On November 15, 2022, the Corporation issued $50.0 million aggregate principal amount of 7.25% fixed-to-floating rate subordinated notes due 2032 (the "2022 Notes") in an underwritten public offering. The net proceeds of the offering approximated $49.0 million. The 2022 Notes bear interest at a fixed rate of 7.25%, payable semi-annually in arrears. The last interest payment date for the fixed rate period will be November 15, 2027. From and including November 15, 2027 to, but excluding, November 15, 2032 or the date of earlier redemption, the Notes will bear interest at an annual floating rate of interest equivalent to the expected Benchmark rate, which is expected to be the Three-Month Term SOFR, plus 309.8 basis points, payable quarterly in arrears, commencing on February 15, 2028. Notwithstanding the foregoing, if the Benchmark rate is less than zero, the Benchmark rate will be deemed to be zero.
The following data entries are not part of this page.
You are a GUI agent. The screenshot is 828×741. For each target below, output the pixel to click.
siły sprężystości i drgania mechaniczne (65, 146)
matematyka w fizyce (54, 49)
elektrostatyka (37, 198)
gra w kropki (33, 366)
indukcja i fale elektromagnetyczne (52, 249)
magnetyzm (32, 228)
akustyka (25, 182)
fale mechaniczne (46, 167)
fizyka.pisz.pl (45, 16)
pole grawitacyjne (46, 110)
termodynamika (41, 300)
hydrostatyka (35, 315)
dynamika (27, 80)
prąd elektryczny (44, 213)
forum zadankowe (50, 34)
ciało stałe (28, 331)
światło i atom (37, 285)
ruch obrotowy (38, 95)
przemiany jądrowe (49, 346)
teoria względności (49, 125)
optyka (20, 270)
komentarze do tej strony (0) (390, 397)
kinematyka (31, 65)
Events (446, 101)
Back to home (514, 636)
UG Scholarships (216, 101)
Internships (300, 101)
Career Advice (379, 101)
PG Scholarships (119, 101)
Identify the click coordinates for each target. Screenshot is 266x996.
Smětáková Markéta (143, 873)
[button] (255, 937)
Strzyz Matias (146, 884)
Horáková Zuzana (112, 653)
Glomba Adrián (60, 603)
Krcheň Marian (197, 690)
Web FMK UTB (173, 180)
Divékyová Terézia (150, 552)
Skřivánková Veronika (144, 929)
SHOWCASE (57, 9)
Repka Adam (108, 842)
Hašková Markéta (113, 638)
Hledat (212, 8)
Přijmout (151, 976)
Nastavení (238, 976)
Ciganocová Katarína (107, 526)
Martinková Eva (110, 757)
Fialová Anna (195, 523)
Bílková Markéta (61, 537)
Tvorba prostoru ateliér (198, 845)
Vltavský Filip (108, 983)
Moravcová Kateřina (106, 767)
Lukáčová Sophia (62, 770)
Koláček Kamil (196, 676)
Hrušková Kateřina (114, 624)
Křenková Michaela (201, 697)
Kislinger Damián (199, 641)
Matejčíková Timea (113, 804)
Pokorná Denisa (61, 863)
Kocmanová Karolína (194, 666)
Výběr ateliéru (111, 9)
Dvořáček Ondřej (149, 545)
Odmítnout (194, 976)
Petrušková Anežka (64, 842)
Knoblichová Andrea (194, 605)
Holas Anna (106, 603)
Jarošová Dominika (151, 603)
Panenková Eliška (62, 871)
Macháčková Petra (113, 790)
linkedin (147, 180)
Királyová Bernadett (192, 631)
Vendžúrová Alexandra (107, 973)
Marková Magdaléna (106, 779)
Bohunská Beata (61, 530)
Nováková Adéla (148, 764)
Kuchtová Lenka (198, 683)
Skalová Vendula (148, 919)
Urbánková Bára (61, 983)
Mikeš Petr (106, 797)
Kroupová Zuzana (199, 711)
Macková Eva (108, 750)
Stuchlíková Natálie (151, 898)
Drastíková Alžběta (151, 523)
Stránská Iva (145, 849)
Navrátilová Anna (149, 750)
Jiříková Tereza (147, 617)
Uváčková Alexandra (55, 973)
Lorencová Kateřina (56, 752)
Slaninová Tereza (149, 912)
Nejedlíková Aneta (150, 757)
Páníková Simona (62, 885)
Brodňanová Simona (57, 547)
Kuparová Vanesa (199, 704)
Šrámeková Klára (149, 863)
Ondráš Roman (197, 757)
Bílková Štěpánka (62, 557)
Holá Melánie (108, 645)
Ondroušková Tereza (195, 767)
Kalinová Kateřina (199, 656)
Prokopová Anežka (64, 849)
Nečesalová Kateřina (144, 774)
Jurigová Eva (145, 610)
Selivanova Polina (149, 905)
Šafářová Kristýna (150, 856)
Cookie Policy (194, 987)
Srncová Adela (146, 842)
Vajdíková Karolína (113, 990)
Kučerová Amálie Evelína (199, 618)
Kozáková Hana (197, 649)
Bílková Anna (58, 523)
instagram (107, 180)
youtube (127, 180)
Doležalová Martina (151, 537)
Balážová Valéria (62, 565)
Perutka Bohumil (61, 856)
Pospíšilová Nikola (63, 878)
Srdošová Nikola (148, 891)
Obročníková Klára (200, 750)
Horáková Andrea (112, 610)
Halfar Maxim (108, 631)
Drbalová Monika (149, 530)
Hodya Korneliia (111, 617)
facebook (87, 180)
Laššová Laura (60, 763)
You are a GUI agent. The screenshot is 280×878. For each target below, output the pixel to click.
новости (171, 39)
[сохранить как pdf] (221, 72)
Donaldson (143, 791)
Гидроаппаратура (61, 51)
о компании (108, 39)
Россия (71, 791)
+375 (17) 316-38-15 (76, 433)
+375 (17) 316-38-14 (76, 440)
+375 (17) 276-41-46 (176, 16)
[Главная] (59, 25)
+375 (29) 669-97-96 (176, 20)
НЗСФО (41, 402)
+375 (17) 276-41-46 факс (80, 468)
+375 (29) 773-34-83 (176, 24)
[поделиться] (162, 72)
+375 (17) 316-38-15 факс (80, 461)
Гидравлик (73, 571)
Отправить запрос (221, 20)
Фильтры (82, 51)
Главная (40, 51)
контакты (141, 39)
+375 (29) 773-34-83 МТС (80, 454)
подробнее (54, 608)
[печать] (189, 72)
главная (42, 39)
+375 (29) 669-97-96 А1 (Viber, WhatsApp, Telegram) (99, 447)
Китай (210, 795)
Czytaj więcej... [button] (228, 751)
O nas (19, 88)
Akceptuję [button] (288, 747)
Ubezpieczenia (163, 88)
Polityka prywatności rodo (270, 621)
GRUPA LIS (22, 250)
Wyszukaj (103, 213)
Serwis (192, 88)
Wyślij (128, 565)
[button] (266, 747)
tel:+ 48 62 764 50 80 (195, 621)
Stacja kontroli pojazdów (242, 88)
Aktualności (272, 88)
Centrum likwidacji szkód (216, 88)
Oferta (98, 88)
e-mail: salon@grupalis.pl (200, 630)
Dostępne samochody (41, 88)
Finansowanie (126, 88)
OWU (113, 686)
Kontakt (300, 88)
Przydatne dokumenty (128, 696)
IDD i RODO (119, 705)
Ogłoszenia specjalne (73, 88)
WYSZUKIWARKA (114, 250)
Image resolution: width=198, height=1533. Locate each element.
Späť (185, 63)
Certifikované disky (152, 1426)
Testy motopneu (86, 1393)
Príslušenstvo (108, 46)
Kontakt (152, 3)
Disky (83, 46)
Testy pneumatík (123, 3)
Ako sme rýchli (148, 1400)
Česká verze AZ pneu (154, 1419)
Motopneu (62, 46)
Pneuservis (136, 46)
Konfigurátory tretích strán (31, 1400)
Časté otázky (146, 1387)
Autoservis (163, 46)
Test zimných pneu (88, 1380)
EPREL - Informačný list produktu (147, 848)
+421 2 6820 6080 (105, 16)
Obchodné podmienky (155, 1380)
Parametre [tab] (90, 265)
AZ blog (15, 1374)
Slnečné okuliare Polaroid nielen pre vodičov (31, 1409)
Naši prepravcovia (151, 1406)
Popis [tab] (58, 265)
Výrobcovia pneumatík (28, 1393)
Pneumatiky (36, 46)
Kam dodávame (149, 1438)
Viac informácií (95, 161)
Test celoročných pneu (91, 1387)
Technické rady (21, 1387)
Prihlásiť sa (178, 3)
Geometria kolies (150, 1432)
The Corporation may redeem the 2022 Notes (i) in whole or in part beginning with the interest payment date of November 15, 2027, and on any interest payment date thereafter or (ii) in whole, but not in part, at any time within 90 days upon the occurrence of certain tax, regulatory capital and Investment Company Act of 1940 events. The redemption price for any redemption is 100% of the principal amount of the subordinated notes being redeemed, plus accrued and unpaid interest thereon to, but excluding, the date of redemption. Any redemption of the subordinated notes will be subject to the receipt of the approval of the Board of Governors of the Federal Reserve System to the extent then required under applicable laws or regulations.

Subordinated notes qualify as Tier 2 capital for regulatory capital purposes for the first five years of the notes' terms. The Tier 2 capital benefit is phased out at 20% per year after the fifth year (from years six to ten) and have no benefit in the tenth year.